Intervention de Vanessa Codaccioni

Réunion du mercredi 14 octobre 2020 à 15h00
Commission d'enquête relative à l'état des lieux, la déontologie, les pratiques et les doctrines de maintien de l'ordre

Vanessa Codaccioni, maîtresse de conférences en science politique à l'Université Paris 8 :

Je voudrais revenir sur la question des images. Vous avez évoqué la possibilité pour les policiers de se filmer ou d'être porteurs de caméras. Mon collègue Christian Mouhanna vous l'a dit, dans plusieurs pays, l'expérience n'est pas concluante, y compris aux États-Unis, où les policiers sont filmés. Les caméras embarquées dans leur voiture n'ont malheureusement jamais empêché ce qu'on appelle, à tort, les bavures policières.
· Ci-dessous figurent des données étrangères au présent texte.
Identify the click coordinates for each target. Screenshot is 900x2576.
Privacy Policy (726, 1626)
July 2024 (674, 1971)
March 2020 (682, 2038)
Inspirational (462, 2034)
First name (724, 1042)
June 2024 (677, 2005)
Donc, filmer, pourquoi pas si cela peut offrir des images d'une scène sous un autre angle, mais je tiens à vous alerter sur les dangers que représente la nouvelle stratégie de maintien de l'ordre qui encadrera le droit de filmer les policiers car elle touche à la liberté d'informer. Les journalistes sont actuellement vent debout contre le SNMO, et à raison, puisque leur identité devra être confirmée, ils devront posséder une carte de presse, être accrédités auprès des autorités, mettant en péril le travail de nombreux journalistes qui ne seront pas reconnus comme tels et la mission des observateurs des droits humains censés observer les manifestations.

Pour conclure sur ce point, des caméras sur les policiers pourquoi pas, mais préservons la liberté d'informer des journalistes.

Je veux revenir sur la question de la déjudiciarisation. Nous avons assisté à un fait extrêmement frappant pendant les manifestations des Gilets jaunes : un nombre inédit de 3 000 personnes ont été arrêtées, gardées à vue mais surtout jugées dans le cadre de la comparution immédiate qui, il faut le dire, est indigne de notre système judiciaire.

La comparution immédiate consiste en vingt-neuf minutes d'audience, soit un temps trop court pour que les avocats préparent la défense de leurs clients. Les accusés eux-mêmes ne peuvent se défendre en si peu de temps. C'est une justice punitive ; en effet, on s'aperçoit que le nombre de peines de prison ferme ainsi que celui des mandats de dépôt ont progressé. Ayant assisté à des comparutions immédiates et pu avoir accès à certains dossiers, j'ajoute que l'une des peines les plus appliquées aux Gilets jaunes a été l'interdiction de manifester à Paris pendant plusieurs années. On en revient à une forme de répression préventive.

L'un des grands crimes ou délits des Gilets jaunes a été la participation à « un groupement en vue de commettre des dégradations et des violences. » C'est, dirons-nous, l'héritage de la loi anti-bandes de Christian Estrosi de 2010 qui criminalise des intentions et des actes futurs. C'est ainsi que des Gilets jaunes ont été arrêtés parce qu'ils avaient un gilet jaune dans leur voiture ou parce qu'ils étaient en possession de genouillères ou d'un masque. Être arrêté pour ce type de délit est dangereux dans un régime démocratique.

De nombreux amis ou collègues avocats soulignent également le délit d'outrage, un délit problématique dans notre pays, utilisé par les policiers à la fois pour criminaliser des manifestants mais aussi pour se dédouaner lorsqu'ils sont eux-mêmes accusés d'abus dans l'usage de la force.

Il conviendrait de nous pencher sur ces deux délits. Il y aurait beaucoup à dire, mais je ne suis pas avocate.